Data for review:
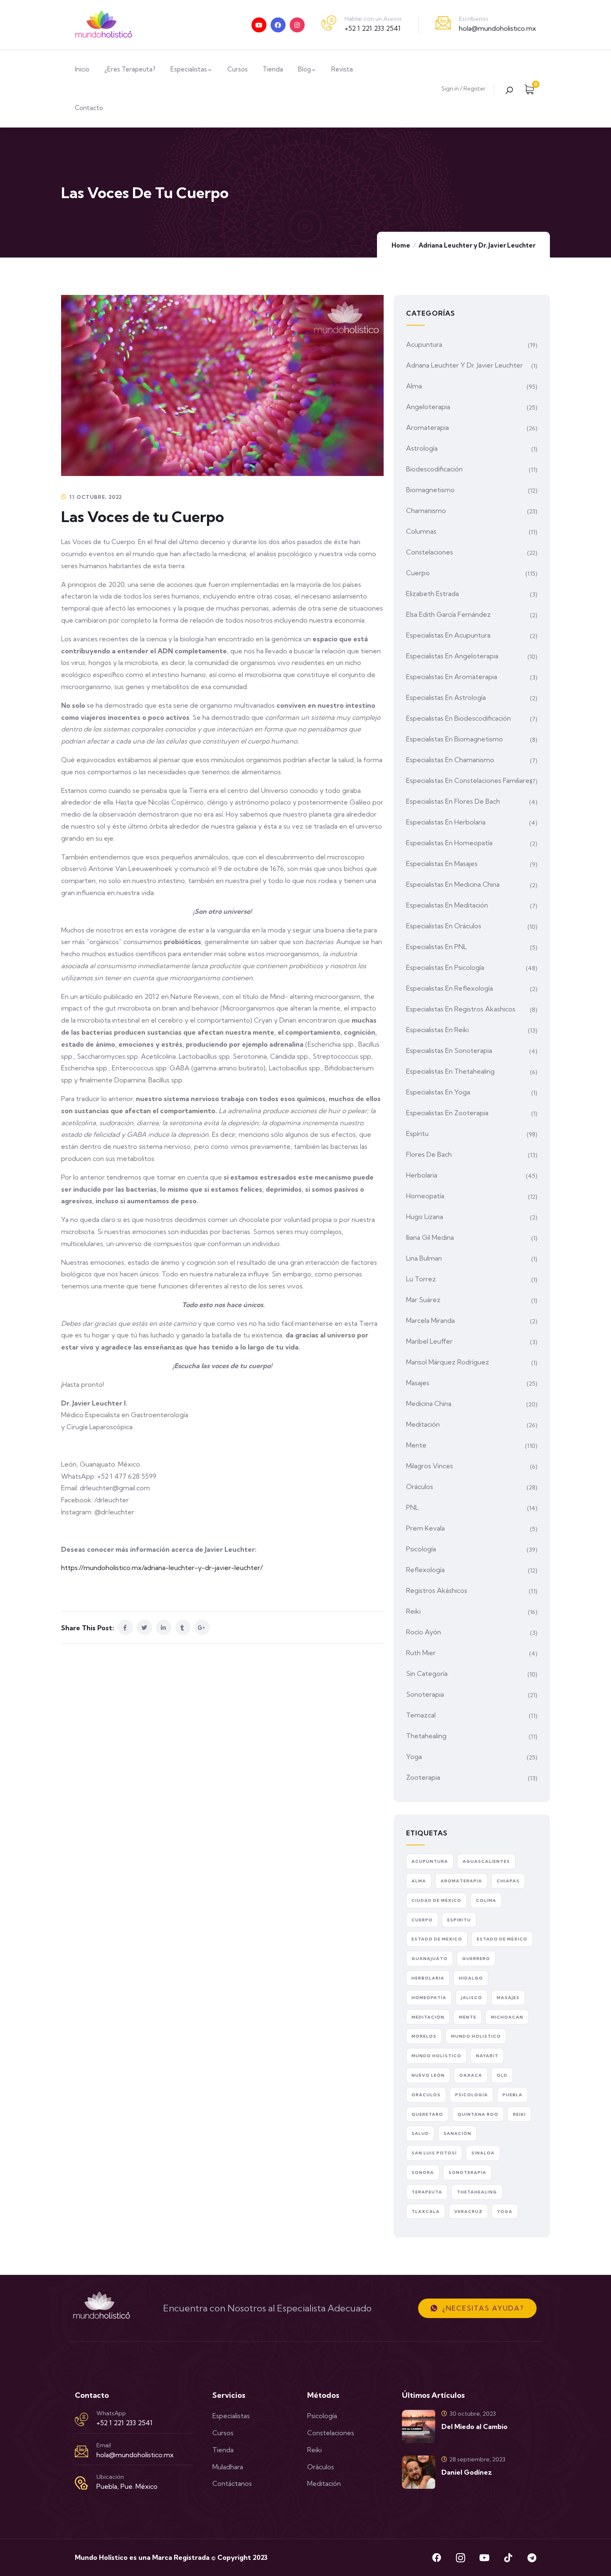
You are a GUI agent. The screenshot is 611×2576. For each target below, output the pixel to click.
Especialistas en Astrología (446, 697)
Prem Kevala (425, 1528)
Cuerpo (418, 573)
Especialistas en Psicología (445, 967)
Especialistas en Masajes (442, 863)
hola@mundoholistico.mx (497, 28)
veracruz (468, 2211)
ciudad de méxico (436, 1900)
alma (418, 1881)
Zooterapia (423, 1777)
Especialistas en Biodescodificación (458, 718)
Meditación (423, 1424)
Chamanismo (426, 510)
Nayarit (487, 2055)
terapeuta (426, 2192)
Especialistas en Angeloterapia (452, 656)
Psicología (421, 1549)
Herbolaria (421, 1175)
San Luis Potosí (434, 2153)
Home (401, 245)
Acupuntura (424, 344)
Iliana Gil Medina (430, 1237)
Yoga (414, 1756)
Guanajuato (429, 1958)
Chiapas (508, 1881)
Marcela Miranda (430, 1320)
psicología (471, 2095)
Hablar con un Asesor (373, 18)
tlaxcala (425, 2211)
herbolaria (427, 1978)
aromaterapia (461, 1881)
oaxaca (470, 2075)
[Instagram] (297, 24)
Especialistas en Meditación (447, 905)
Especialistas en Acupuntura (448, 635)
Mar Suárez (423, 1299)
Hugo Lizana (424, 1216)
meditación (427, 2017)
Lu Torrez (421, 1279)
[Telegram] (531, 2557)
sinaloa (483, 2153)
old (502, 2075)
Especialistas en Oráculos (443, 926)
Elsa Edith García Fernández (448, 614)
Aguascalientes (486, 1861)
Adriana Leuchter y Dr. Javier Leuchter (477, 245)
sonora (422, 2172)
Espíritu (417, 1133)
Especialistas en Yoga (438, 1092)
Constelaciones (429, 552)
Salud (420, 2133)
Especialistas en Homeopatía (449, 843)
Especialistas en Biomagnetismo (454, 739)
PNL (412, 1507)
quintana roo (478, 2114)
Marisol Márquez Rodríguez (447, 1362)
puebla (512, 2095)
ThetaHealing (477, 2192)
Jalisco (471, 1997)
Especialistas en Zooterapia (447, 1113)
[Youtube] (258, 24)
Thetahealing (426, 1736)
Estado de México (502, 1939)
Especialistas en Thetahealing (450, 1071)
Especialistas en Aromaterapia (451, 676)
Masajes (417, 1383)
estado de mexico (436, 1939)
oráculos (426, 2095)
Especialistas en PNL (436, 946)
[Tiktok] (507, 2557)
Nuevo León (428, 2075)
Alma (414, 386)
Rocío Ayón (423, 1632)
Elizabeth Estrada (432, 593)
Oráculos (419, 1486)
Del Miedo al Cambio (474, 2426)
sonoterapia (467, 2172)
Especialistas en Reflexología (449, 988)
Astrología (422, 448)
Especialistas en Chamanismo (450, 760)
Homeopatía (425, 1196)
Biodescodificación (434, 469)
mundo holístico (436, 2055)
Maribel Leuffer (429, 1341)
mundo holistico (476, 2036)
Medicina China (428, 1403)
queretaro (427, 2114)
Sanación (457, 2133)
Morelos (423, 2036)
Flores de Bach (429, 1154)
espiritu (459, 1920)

Problem requirements: In the records above, find every line that contains the word "Homeopatía" and copy it.

Solution to the problem:
Especialistas en Homeopatía (449, 843)
Homeopatía (425, 1196)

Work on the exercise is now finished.